Conversely, former President Trump’s economic agenda has a strong international focus aimed at competing against China, while also calling for lowering taxes and cutting regulation domestically.

Kuderna summarized Trump’s vision as one where the administration would “help domestically by cutting regulation, by lowering taxes, letting the American people and American corporations lead the way on their own by getting out of their way, and then as the U.S. government, we’re going to go abroad and make sure that we can keep China in check and then work on Iran, the Middle East, Russia, Ukraine, all these other little fires that have been expanding.”

The Tax Foundation noted Trump’s plan includes imposing a universal tariff on all U.S. imports of 20%, raising Section 301 tariffs on China to 60% and levying a 10% foreign retaliation tariff on U.S. exports to China.

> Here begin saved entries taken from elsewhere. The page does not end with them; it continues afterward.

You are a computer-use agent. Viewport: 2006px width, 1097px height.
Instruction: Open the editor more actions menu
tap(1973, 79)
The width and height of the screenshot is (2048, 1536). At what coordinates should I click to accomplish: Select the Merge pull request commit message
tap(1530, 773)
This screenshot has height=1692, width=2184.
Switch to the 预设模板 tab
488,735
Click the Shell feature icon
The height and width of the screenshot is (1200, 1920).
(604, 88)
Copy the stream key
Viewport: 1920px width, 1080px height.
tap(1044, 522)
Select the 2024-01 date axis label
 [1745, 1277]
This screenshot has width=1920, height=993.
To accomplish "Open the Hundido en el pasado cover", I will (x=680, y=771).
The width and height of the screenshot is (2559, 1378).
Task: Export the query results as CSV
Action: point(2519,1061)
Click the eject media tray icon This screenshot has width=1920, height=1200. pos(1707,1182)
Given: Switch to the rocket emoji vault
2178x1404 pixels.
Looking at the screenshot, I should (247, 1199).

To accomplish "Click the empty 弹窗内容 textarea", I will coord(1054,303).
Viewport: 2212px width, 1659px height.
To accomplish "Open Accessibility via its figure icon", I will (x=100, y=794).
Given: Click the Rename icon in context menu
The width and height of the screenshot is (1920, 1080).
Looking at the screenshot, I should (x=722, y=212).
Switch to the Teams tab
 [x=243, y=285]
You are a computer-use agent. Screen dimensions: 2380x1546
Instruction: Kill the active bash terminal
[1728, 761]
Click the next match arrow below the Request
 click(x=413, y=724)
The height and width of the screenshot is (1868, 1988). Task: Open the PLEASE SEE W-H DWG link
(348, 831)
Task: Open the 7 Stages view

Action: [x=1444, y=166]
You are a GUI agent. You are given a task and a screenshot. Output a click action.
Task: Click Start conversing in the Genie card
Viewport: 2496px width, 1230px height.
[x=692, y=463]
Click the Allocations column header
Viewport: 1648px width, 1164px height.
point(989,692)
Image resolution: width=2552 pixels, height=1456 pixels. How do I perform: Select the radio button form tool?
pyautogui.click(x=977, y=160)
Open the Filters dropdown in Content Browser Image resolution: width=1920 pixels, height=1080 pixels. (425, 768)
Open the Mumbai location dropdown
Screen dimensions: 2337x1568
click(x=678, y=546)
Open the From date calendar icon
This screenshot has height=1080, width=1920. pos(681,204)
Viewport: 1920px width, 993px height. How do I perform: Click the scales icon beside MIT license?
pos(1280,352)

Harris not having a cohesive plan on how to tackle China is an “elephant in the room,” the expert claims.AFP via Getty Images

Albrecht warned Trump’s increased emphasis on tariffs is a “major concern” for consumers and U.S. manufacturing.

“We know from economic research that that cost is ultimately borne by consumers but also affects U.S. manufacturing. So, in the name of protecting U.S. manufacturing from competition with China, you’re actually hurting U.S. manufacturing,” the chief economist argued. 

Trump has been very bold about using tariffs as a means to compete on the world stage and as a tax revenue source.

Albrecht argued the problem with Trump’s plan is “the math just doesn’t add up.”

“There’s not enough imported goods to make that work versus every dollar that people make in income. And if you would try to do that, you’d basically shut down international trade.”

It’s unclear if Trump’s tariffs will be implemented or used as a negotiating tactic. However, if the tariffs are implemented, they would raise between $2 trillion and $4.3 trillion in tax revenue over a decade, according to the Committee for a Responsible Federal Budget’s analysis.

“We always hope for a bigger, better economy and that we can tax everybody less as they grow, grow, grow and then make the rest of the world pay for it. That all sounds good, but in practicality, there would be some short-term pain to maybe get to that long-term gain,” Kuderna reasoned. 

“Would that revenue from international tariffs offset any loss in tax revenue that we have domestically? That’s very hard to quantify, but it likely wouldn’t happen immediately, and that’s the concern is are we just going to add to our national debt,” he continued. 

Both candidates’ proposed economic agendas are expected to substantially add to the U.S. national debt. 

The CRFB calculated Trump’s plan could add roughly $8 trillion to the debt by 2035 compared to roughly $4 trillion under Harris.

While both candidates recognize the significance of the economy, Trump retains a narrow lead over Harris according to national polls. A recent survey from Reuters/Ipsos found Trump sits at 45% support on the economy, compared to Harris’ 40%. 

“It’s clear to everyone that the economy is a major concern. Where we disagree is kind of what that means in practice and what to do about it going forward,” Albrecht said.